= TEXTE PROPOSÉ =

────

Au
début des années soixante, la jeunesse étudiante et les milieux progressistes
américains vont se prendre de passion pour les représentants du Country Blues.
Jusqu'à
Bob Dylan qui s’inspirera de Bukka White et de Blind Lemon Jefferson.
La
consécration après la traversée du désert !
A l’exemple de l’intelligentsia new-yorkaise des années
quarante et cinquante qui avait pris comme modèles Leadbelly, Josh White
ouSonny Terry & Brownie McGhee, la
jeunesse progressiste des années soixante a porté toute son attention sur les
vieux bluesmen de l’avent guerre. Les plus créatifs, comme Bob Dylan, se sont
inspirés de ces maîtres du passé en reprenant des compositions de Bukka White
et de Blind Lemon Jefferson ; d’autres sont partis à la recherche de leurs
idoles. On savait que certains comme Robert Johnson ou Charley Patton avaient
disparu depuis longtemps , mais on pouvait imaginer que quelques-uns
étaient encore vivants. C’est ainsi que Mississipi John Hurt fut redécouvert à
Avalon, le village du Mississipi dont il avait chanté les mérites en 1928, et
que Son House fut localisé par une équipe de jeunes fans dans l’état de New
York après une course poursuite extravagante.

────

= CONSIGNE =
Réécrivez sous forme de liste, s'il vous plaît, le paragraphe du texte proposé qui commence par « A l’exemple de l’intelligentsia new-yorkaise », en gardant ses faits principaux. Le matériel présenté ensuite provient d'une autre source.

= MATÉRIEL RECUEILLI =

────

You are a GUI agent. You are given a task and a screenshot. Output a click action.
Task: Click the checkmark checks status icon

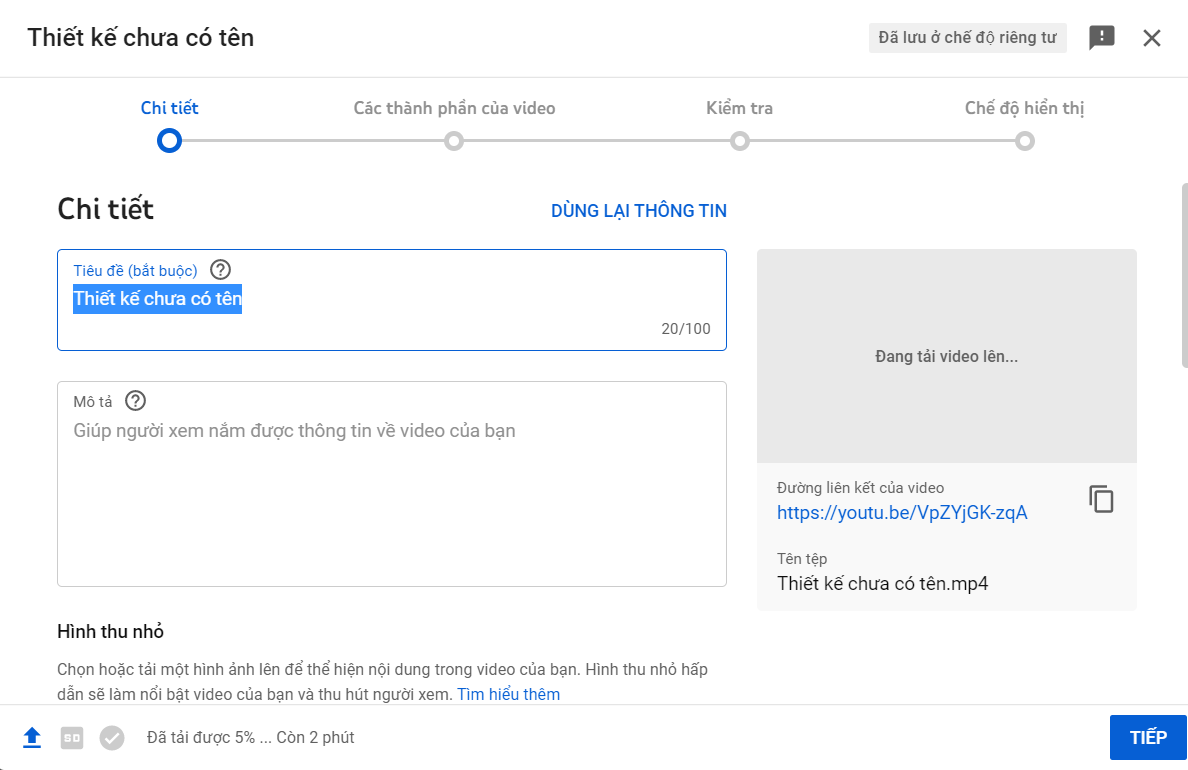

────

= RÉSULTAT ATTENDU =
- Comme l'intelligentsia new-yorkaise des années quarante et cinquante avec Leadbelly, Josh White ou Sonny Terry & Brownie McGhee, la jeunesse progressiste des années soixante s'est tournée vers les vieux bluesmen d'avant-guerre.
- Les plus créatifs, comme Bob Dylan, ont repris des compositions de Bukka White et de Blind Lemon Jefferson.
- D'autres sont partis à la recherche de leurs idoles. Robert Johnson et Charley Patton avaient disparu depuis longtemps, mais certains pouvaient encore être vivants.
- Mississipi John Hurt a été redécouvert à Avalon, le village du Mississipi qu'il avait chanté en 1928.
- Une équipe de jeunes fans a retrouvé Son House dans l'État de New York après une course poursuite extravagante.